Эта характерная способность русских философов к позна­нию конкретно идеальных начал, лежащих в основе миро­здания, поразительно ярко обнаружилась в философии В. Соловьева. Однако он не разрешил многих важных вопро­сов теории конкретно идеального бытия.

Ценный вклад в учение о конкретно идеальном бытии Соловьева внес П. Флоренский. В трактате «Смысл идеа­лизма» (1915) он объясняет, что принимал Платон под словами «видеть идею», и приводит цитату из диалога «Филеб». Платон утверждал: видеть — означает, что «многое» есть единое, а единое—«многое» или видеть — означает соединение «беспредельности существа и очерченности конкретно данного» (49). У схоластов unum обращается к иному— к alia. Согласно схоластической этимологии, именно unum versus alia есть нечто универсальное, т. е. единичное и вместе с тем общее.


Наиболее очевидным проявлением идеи является живое существо как несомненное единство в разнородном. Как известно, мгновенный фотографический снимок — это точ­ное, но вместе с тем мертвое и искусственное воспроизве­дение. Воссоздавая живое бытие в его идеальной сущности при помощи красок, мрамора и бронзы, художник воспро­изводит не кратковременное положение, как это делает фото­граф, а сливает в единое целое выражения, относящиеся к различным отрезкам времени, и, таким образом, создает гармоническое единство. Флоренский иллюстрирует это утверждение  выдержками из книги Бродера Христиансена (Broder Christiansen) «Философия искусства», в которой указывается, что портреты, написанные великими голланд­скими, немецкими и итальянскими мастерами, являются синтезом различных выражений, слитых в одно гармоническое единство. Так, например, в складках рта показывается «возбуждение и напряжение воли», а в «глазах господствует разрешающее спокойствие интеллекта» (38).
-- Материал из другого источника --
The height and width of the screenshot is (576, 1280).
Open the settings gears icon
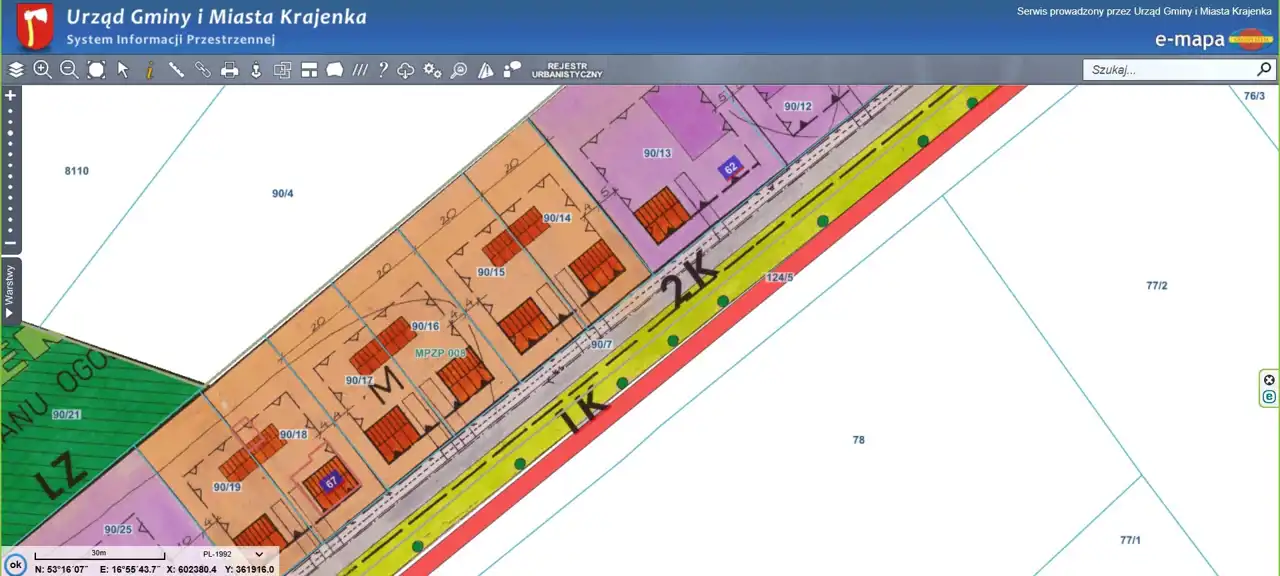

Знаменитый скульптор Роден говорит то же самое о статуях, от которых веет истиной. Такие скульптуры передают комбинации раз­личных движений во времени (32). При созерцании такого произведения искусства, говорит  Флоренский, мы переходим к «синтетической перцепции», некоторому подобию перцепции трехмерного тела с четырехмерным пространством (как если бы предметы были видны «из четвертого измерения, т. е. прежде всего не в перспективе, а сразу со всех сторон, как знает их наше сознание»).

Так, например, в картине «Nature morte» («Мертвая природа») Пикассо сделал попытку представить скрипку с различных точек зрения, со всех сторон, для того чтобы раскрыть «всестороннюю пластичную внутреннюю жизнь скрипки, ее ритм и динамику» (45).

Синтетическое зрение, необходимое для того, чтобы уви­деть как нечто цельное даже такой сравнительно простой объект, как человеческое лицо, развито в нас несовершенно. Еще меньше оно развито по отношению к таким сущностям высшего порядка, как народ, нация или человечество. Для нашего трехмерного разума идея человека является только общим понятием, только классом, а наше трехмерное зрение схватывает только разъединенные образцы этого класса. Тем не менее человек как идея есть живое целое, в котором индивидуумам отводится роль органов. Это — «Небесный Человек», как его представляет религиозное сознание мисти­ков, и «Тело Христово» в определении Сведенборга (Swedenborg), данном им в трактате «О небесах, о мире духов и об аде» (52)[5].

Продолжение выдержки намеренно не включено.